▶ [Exercise goal] From the first line to the last, reproduce the records exactly as they appear below.
★ ★ ★
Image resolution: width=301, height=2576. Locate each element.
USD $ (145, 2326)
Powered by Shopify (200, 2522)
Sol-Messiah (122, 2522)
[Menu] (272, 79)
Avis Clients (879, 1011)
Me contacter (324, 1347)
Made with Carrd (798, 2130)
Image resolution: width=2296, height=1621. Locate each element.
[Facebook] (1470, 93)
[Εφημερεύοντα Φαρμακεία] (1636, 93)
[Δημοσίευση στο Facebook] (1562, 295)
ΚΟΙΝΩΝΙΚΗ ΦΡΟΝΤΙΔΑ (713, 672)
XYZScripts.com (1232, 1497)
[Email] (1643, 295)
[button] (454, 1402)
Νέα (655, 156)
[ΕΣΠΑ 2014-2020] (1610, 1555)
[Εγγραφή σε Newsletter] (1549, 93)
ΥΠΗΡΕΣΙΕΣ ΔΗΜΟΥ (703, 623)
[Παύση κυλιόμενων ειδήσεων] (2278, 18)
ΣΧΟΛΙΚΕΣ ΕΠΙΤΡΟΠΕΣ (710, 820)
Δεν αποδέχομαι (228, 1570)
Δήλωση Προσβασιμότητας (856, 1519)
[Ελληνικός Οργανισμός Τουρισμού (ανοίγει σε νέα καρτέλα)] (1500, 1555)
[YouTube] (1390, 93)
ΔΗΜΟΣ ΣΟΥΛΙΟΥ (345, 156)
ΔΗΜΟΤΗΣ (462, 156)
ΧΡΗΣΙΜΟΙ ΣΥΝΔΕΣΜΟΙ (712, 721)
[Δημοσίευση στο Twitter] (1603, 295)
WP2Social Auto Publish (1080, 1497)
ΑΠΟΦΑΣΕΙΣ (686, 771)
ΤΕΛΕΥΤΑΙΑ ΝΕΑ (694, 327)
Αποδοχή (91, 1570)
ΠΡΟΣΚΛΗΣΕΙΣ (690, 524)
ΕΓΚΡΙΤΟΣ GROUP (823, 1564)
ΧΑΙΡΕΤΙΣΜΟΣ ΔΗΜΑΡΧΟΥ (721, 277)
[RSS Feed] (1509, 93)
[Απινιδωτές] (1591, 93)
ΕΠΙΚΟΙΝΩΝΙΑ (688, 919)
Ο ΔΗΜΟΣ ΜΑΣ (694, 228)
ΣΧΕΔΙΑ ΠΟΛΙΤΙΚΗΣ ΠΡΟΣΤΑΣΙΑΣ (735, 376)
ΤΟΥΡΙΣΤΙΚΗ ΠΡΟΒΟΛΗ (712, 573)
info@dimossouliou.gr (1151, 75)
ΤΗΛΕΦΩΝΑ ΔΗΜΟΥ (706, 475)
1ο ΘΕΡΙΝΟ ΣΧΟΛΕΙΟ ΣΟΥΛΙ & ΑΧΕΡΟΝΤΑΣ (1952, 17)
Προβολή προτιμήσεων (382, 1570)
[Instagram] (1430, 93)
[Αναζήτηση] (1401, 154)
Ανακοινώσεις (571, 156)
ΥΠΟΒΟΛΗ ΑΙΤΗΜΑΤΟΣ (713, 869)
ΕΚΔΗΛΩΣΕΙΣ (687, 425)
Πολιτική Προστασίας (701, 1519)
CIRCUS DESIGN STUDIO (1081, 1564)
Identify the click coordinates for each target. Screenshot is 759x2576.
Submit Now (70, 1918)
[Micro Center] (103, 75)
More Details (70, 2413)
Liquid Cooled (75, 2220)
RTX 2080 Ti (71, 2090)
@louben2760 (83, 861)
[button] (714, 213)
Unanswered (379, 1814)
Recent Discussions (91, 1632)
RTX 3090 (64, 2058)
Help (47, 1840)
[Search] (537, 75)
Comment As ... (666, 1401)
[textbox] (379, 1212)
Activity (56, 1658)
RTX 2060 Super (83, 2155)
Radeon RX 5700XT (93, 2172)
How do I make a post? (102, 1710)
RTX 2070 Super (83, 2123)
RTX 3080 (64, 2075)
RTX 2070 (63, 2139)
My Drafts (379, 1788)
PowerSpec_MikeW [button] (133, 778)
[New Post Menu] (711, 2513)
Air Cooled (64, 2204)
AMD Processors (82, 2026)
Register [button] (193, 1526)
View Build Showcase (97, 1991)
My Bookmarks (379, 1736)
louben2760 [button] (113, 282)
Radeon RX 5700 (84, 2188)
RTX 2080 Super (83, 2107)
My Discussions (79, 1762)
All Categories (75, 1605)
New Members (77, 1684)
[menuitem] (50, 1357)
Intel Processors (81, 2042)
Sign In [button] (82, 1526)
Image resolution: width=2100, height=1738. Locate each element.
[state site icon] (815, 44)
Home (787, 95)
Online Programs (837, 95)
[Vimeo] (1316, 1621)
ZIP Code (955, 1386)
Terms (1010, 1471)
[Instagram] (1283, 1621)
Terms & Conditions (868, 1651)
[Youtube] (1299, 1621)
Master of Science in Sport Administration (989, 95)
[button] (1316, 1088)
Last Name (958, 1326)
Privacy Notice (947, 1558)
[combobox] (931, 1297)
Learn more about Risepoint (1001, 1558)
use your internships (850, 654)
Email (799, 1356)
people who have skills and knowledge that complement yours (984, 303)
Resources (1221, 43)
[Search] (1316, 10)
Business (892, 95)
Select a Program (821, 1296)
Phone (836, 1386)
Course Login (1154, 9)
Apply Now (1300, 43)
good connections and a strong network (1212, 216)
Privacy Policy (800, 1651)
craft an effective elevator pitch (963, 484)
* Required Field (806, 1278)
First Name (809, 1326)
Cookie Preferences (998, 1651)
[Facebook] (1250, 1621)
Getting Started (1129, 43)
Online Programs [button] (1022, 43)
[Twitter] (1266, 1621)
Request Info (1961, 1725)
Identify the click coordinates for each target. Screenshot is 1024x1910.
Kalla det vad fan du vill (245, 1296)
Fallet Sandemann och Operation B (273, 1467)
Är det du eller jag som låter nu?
★ ★ ★
▶ [Solved exercise]
Image resolution: width=301, height=2576. Locate each element.
USD $ (145, 2326)
Powered by Shopify (200, 2522)
Sol-Messiah (122, 2522)
[Menu] (272, 79)
Avis Clients (879, 1011)
Me contacter (324, 1347)
Made with Carrd (798, 2130)
Image resolution: width=2296, height=1621. Locate each element.
[Facebook] (1470, 93)
[Εφημερεύοντα Φαρμακεία] (1636, 93)
[Δημοσίευση στο Facebook] (1562, 295)
ΚΟΙΝΩΝΙΚΗ ΦΡΟΝΤΙΔΑ (713, 672)
XYZScripts.com (1232, 1497)
[Email] (1643, 295)
[button] (454, 1402)
Νέα (655, 156)
[ΕΣΠΑ 2014-2020] (1610, 1555)
[Εγγραφή σε Newsletter] (1549, 93)
ΥΠΗΡΕΣΙΕΣ ΔΗΜΟΥ (703, 623)
[Παύση κυλιόμενων ειδήσεων] (2278, 18)
ΣΧΟΛΙΚΕΣ ΕΠΙΤΡΟΠΕΣ (710, 820)
Δεν αποδέχομαι (228, 1570)
Δήλωση Προσβασιμότητας (856, 1519)
[Ελληνικός Οργανισμός Τουρισμού (ανοίγει σε νέα καρτέλα)] (1500, 1555)
[YouTube] (1390, 93)
ΔΗΜΟΣ ΣΟΥΛΙΟΥ (345, 156)
ΔΗΜΟΤΗΣ (462, 156)
ΧΡΗΣΙΜΟΙ ΣΥΝΔΕΣΜΟΙ (712, 721)
[Δημοσίευση στο Twitter] (1603, 295)
WP2Social Auto Publish (1080, 1497)
ΑΠΟΦΑΣΕΙΣ (686, 771)
ΤΕΛΕΥΤΑΙΑ ΝΕΑ (694, 327)
Αποδοχή (91, 1570)
ΠΡΟΣΚΛΗΣΕΙΣ (690, 524)
ΕΓΚΡΙΤΟΣ GROUP (823, 1564)
ΧΑΙΡΕΤΙΣΜΟΣ ΔΗΜΑΡΧΟΥ (721, 277)
[RSS Feed] (1509, 93)
[Απινιδωτές] (1591, 93)
ΕΠΙΚΟΙΝΩΝΙΑ (688, 919)
Ο ΔΗΜΟΣ ΜΑΣ (694, 228)
ΣΧΕΔΙΑ ΠΟΛΙΤΙΚΗΣ ΠΡΟΣΤΑΣΙΑΣ (735, 376)
ΤΟΥΡΙΣΤΙΚΗ ΠΡΟΒΟΛΗ (712, 573)
info@dimossouliou.gr (1151, 75)
ΤΗΛΕΦΩΝΑ ΔΗΜΟΥ (706, 475)
1ο ΘΕΡΙΝΟ ΣΧΟΛΕΙΟ ΣΟΥΛΙ & ΑΧΕΡΟΝΤΑΣ (1952, 17)
Προβολή προτιμήσεων (382, 1570)
[Instagram] (1430, 93)
[Αναζήτηση] (1401, 154)
Ανακοινώσεις (571, 156)
ΥΠΟΒΟΛΗ ΑΙΤΗΜΑΤΟΣ (713, 869)
ΕΚΔΗΛΩΣΕΙΣ (687, 425)
Πολιτική Προστασίας (701, 1519)
CIRCUS DESIGN STUDIO (1081, 1564)
Identify the click coordinates for each target. Screenshot is 759x2576.
Submit Now (70, 1918)
[Micro Center] (103, 75)
More Details (70, 2413)
Liquid Cooled (75, 2220)
RTX 2080 Ti (71, 2090)
@louben2760 (83, 861)
[button] (714, 213)
Unanswered (379, 1814)
Recent Discussions (91, 1632)
RTX 3090 (64, 2058)
Help (47, 1840)
[Search] (537, 75)
Comment As ... (666, 1401)
[textbox] (379, 1212)
Activity (56, 1658)
RTX 2060 Super (83, 2155)
Radeon RX 5700XT (93, 2172)
How do I make a post? (102, 1710)
RTX 2070 Super (83, 2123)
RTX 3080 (64, 2075)
RTX 2070 (63, 2139)
My Drafts (379, 1788)
PowerSpec_MikeW [button] (133, 778)
[New Post Menu] (711, 2513)
Air Cooled (64, 2204)
AMD Processors (82, 2026)
Register [button] (193, 1526)
View Build Showcase (97, 1991)
My Bookmarks (379, 1736)
louben2760 [button] (113, 282)
Radeon RX 5700 (84, 2188)
RTX 2080 Super (83, 2107)
My Discussions (79, 1762)
All Categories (75, 1605)
New Members (77, 1684)
[menuitem] (50, 1357)
Intel Processors (81, 2042)
Sign In [button] (82, 1526)
Image resolution: width=2100, height=1738. Locate each element.
[state site icon] (815, 44)
Home (787, 95)
Online Programs (837, 95)
[Vimeo] (1316, 1621)
ZIP Code (955, 1386)
Terms (1010, 1471)
[Instagram] (1283, 1621)
Terms & Conditions (868, 1651)
[Youtube] (1299, 1621)
Master of Science in Sport Administration (989, 95)
[button] (1316, 1088)
Last Name (958, 1326)
Privacy Notice (947, 1558)
[combobox] (931, 1297)
Learn more about Risepoint (1001, 1558)
use your internships (850, 654)
Email (799, 1356)
people who have skills and knowledge that complement yours (984, 303)
Resources (1221, 43)
[Search] (1316, 10)
Business (892, 95)
Select a Program (821, 1296)
Phone (836, 1386)
Course Login (1154, 9)
Apply Now (1300, 43)
good connections and a strong network (1212, 216)
Privacy Policy (800, 1651)
craft an effective elevator pitch (963, 484)
* Required Field (806, 1278)
First Name (809, 1326)
Cookie Preferences (998, 1651)
[Facebook] (1250, 1621)
Getting Started (1129, 43)
Online Programs [button] (1022, 43)
[Twitter] (1266, 1621)
Request Info (1961, 1725)
Identify the click coordinates for each target. Screenshot is 1024x1910.
Kalla det vad fan du vill (245, 1296)
Fallet Sandemann och Operation B (273, 1467)
Är det du eller jag som låter nu?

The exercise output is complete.